--- Text ---
* begin *

But we must never forget the stridency of the Elizabethan theatre. Shy-lock would have been played with a red wig and bottle nose. The play is, after all, entitled the “comicall History.” The play retains strong elements of the commedia dell’arte, and can indeed be seen in part as a grotesque comedy which includes the figures of the Pantaloon, the Dottore, the first and second lovers, and of course the zanies or buffoons. But Shakespeare cannot use any dramatic convention without in some way changing it. In The Merchant of Venice the usual rules of the commedia dell’arte are subverted. The fact that it also incorporates fanciful elements from other sources, such as Portia’s riddle of the caskets, only serves to emphasise the highly theatrical and dream-like world in which it is set. There was perhaps a masque introduced in the course of the narrative, which in turn suggests that at least one version of the play was designed to be performed at Burbage’s newly refurbished Blackfriars; an indoor playhouse was the appropriate setting for an elegant entertainment of that sort. There are, indeed, images of music throughout the play which reach the peak of their crescendo in the last scene at Belmont (2340-4):
… looke how the floore of heauen
Is thick inlayed with pattens of bright gold,
There’s not the smallest orbe which thou beholdst
But in his motion like an Angell sings.
All of the scenes are wrapped in the greater unreality of sixteenth-century theatrical convention, which veered closer towards nineteenth-century melodrama or pantomime than twentieth-century naturalistic theatre.

* end *

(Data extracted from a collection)
* begin *

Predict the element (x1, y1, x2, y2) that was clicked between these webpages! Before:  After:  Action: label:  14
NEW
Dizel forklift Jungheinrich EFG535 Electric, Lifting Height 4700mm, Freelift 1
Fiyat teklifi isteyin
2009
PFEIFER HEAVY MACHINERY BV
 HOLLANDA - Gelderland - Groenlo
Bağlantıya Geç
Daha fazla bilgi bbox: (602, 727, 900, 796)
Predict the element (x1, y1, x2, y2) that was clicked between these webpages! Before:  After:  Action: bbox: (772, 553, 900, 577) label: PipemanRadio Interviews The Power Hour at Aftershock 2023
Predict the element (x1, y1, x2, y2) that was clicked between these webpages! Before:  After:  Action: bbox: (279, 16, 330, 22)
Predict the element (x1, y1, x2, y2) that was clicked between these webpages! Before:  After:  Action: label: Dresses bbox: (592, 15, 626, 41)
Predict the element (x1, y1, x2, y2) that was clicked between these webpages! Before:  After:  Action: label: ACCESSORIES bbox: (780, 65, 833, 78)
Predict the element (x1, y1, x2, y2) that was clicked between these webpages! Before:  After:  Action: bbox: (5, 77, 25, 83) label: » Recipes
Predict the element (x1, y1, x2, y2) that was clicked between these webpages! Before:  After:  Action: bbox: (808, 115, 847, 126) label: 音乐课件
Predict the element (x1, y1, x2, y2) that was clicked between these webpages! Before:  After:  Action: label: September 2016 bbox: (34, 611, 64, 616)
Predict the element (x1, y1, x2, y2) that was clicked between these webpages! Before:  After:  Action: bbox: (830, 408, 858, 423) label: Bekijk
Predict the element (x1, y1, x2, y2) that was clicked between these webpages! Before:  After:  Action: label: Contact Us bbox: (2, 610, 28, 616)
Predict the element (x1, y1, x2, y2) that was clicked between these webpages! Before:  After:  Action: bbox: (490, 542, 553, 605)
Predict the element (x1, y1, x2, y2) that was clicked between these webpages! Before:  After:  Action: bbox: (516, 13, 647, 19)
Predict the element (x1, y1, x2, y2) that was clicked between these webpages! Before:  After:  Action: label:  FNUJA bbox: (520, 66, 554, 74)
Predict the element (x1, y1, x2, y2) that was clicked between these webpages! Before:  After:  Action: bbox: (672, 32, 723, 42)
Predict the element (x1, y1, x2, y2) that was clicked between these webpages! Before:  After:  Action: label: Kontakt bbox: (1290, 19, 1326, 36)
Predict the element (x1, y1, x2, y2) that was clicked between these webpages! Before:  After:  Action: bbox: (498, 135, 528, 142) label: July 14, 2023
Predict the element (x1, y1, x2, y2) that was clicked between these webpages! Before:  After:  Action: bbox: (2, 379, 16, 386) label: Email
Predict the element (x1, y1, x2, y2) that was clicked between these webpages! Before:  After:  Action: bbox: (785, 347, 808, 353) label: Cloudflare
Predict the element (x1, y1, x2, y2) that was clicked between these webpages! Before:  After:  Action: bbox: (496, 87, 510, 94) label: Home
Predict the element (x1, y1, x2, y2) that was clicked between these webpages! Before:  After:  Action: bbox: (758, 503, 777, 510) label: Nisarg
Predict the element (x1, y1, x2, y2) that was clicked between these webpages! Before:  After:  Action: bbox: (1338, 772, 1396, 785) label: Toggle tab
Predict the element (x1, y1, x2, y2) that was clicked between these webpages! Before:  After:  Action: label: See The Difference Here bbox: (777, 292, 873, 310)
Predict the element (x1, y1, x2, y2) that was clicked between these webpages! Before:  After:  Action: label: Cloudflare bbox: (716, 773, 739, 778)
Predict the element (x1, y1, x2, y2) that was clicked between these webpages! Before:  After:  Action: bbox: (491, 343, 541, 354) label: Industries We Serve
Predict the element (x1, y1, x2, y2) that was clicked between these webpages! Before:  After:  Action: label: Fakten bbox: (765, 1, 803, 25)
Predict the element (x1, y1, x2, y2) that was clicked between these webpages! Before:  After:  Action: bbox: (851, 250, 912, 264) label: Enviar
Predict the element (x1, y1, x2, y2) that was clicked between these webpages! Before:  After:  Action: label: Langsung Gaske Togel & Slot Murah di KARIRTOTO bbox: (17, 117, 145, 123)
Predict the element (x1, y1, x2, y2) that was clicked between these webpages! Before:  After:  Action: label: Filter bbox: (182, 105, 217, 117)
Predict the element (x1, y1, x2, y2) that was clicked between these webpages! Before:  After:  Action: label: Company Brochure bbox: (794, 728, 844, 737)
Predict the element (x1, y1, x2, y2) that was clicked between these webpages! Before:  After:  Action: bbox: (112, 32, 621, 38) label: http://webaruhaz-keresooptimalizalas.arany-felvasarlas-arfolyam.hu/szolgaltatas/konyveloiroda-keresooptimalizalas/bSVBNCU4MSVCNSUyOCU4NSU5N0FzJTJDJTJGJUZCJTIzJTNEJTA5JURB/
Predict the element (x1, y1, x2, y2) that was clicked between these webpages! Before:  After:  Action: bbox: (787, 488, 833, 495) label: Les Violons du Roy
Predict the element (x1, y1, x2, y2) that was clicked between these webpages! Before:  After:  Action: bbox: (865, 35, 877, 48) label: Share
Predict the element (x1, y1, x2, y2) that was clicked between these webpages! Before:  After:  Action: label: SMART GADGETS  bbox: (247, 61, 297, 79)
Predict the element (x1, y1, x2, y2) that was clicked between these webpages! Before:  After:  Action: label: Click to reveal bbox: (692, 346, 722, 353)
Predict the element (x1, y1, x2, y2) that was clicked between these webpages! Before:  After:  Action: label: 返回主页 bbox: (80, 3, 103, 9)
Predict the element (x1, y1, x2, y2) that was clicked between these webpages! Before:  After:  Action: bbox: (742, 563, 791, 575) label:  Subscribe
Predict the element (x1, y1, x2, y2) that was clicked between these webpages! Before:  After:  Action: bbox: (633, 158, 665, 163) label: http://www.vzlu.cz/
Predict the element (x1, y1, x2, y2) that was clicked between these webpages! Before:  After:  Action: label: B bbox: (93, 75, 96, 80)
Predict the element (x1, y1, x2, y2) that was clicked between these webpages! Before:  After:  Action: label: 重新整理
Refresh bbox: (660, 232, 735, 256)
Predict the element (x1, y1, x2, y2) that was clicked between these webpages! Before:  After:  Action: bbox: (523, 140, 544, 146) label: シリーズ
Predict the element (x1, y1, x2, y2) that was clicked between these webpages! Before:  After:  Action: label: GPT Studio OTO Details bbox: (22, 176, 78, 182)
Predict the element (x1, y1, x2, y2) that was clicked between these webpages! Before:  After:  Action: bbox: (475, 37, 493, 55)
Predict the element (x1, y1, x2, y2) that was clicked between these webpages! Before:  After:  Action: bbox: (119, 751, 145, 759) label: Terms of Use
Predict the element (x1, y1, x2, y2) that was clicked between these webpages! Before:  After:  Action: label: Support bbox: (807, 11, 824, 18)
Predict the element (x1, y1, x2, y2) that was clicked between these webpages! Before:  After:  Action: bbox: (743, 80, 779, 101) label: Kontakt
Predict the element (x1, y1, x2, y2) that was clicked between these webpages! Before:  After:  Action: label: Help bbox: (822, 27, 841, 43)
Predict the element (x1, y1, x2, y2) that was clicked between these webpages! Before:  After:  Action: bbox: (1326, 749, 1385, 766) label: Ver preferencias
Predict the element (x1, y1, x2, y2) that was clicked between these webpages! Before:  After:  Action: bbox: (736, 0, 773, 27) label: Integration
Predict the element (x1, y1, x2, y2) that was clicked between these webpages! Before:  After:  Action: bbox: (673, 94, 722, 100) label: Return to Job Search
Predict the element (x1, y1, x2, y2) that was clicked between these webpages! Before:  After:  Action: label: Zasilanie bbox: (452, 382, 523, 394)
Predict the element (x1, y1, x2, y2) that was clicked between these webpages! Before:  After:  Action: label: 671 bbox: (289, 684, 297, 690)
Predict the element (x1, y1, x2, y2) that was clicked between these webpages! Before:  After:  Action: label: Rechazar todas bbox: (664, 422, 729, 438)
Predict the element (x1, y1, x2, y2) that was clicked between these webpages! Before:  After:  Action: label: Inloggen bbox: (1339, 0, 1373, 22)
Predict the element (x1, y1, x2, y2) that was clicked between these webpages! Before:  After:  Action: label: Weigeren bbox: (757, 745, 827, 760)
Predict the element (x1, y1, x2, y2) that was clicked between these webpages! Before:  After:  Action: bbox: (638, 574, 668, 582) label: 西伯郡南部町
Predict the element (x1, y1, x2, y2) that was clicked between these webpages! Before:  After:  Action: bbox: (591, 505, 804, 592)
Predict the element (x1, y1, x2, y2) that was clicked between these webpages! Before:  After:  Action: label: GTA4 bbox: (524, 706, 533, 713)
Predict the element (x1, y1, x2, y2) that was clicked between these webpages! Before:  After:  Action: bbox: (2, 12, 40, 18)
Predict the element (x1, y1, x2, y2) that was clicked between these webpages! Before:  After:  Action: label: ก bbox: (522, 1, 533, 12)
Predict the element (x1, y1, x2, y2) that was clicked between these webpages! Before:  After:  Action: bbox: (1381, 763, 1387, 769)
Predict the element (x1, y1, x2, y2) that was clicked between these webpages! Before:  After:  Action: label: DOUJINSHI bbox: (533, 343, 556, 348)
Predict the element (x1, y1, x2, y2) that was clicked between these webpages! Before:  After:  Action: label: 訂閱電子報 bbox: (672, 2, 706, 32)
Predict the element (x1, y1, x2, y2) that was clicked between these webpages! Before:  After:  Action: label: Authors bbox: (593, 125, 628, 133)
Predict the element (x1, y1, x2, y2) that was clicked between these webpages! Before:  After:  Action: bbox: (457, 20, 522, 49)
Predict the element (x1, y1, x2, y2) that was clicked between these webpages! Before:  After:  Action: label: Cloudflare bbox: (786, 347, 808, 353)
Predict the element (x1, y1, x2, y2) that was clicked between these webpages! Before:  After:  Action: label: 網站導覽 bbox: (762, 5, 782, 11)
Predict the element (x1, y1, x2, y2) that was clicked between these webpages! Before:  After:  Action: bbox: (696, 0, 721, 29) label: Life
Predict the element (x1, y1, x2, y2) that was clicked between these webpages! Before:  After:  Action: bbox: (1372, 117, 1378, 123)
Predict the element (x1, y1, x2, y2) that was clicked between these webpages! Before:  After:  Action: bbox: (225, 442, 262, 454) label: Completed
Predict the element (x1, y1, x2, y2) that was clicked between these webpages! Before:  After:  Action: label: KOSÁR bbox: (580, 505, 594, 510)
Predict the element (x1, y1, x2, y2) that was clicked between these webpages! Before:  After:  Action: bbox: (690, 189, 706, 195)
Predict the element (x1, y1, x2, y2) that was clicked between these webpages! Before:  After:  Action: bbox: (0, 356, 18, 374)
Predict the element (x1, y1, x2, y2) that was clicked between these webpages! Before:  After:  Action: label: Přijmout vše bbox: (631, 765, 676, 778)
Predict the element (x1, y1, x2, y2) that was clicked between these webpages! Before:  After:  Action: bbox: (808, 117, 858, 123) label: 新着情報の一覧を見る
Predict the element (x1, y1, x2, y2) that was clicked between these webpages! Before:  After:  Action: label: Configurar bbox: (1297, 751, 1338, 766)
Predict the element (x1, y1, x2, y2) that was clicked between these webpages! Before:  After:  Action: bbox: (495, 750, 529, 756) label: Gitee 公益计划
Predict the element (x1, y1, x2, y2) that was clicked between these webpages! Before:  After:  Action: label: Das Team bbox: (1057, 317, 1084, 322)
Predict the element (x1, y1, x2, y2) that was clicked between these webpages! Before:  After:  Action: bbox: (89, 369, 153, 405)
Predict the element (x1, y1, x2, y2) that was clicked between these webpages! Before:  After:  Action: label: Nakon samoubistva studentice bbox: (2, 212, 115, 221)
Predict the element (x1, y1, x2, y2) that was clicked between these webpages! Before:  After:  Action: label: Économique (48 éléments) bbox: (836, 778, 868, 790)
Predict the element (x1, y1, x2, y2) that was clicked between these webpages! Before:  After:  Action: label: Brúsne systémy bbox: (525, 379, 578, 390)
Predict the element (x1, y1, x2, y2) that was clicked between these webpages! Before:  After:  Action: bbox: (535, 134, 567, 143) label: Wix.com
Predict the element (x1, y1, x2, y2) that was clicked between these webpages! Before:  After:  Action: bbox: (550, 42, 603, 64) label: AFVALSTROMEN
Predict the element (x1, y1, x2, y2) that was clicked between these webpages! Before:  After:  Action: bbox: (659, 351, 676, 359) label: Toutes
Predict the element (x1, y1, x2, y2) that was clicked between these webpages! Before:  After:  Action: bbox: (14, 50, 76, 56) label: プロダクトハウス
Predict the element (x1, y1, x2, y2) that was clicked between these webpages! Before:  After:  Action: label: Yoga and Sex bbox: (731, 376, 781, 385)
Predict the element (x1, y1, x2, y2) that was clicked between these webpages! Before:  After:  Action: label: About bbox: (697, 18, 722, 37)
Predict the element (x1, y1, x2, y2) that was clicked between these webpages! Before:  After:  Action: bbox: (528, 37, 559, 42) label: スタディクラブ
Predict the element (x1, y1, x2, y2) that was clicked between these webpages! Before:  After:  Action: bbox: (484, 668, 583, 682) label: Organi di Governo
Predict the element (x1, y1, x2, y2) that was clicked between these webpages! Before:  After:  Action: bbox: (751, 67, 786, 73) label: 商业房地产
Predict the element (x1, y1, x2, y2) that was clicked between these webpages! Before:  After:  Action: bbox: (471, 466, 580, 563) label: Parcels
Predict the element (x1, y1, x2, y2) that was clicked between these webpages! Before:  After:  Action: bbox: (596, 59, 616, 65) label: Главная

* end *

--- Exercise set ---
(1) According to the passage on The Merchant of Venice, how would Shylock have been played on the Elizabethan stage?
(2) Continue the passage on The Merchant of Venice from its last sentence.

--- Exercise answers ---
(1) With a red wig and a bottle nose.

(2)
There were a small number of Jews in sixteenth-century London, as well as ostensible converts from Judaism known as Marranos, generally living and working under assumed names. In 1594, only two years before the first production of The Merchant of Venice, the Earl of Essex had been instrumental in the apprehension, torture and death of Roderigo Lopez, a Jewish doctor accused of attempting to poison the queen. There is an allusion to that affair in the play itself. But the stage image of Jews essentially came from the mystery plays, where they were pilloried as the tormentors of Jesus. In the dramatic cycle Herod was played in a red wig, for example; it represents the origin of the clown in pantomime. It was the costume of Barabas in Marlowe’s The Jew of Malta. It is, in effect, the image with which Shakespeare was obliged to work. Yet out of the character he created something infinitely more interesting and sympathetic than the stock type. As a result Shylock has entered the imagination of the world.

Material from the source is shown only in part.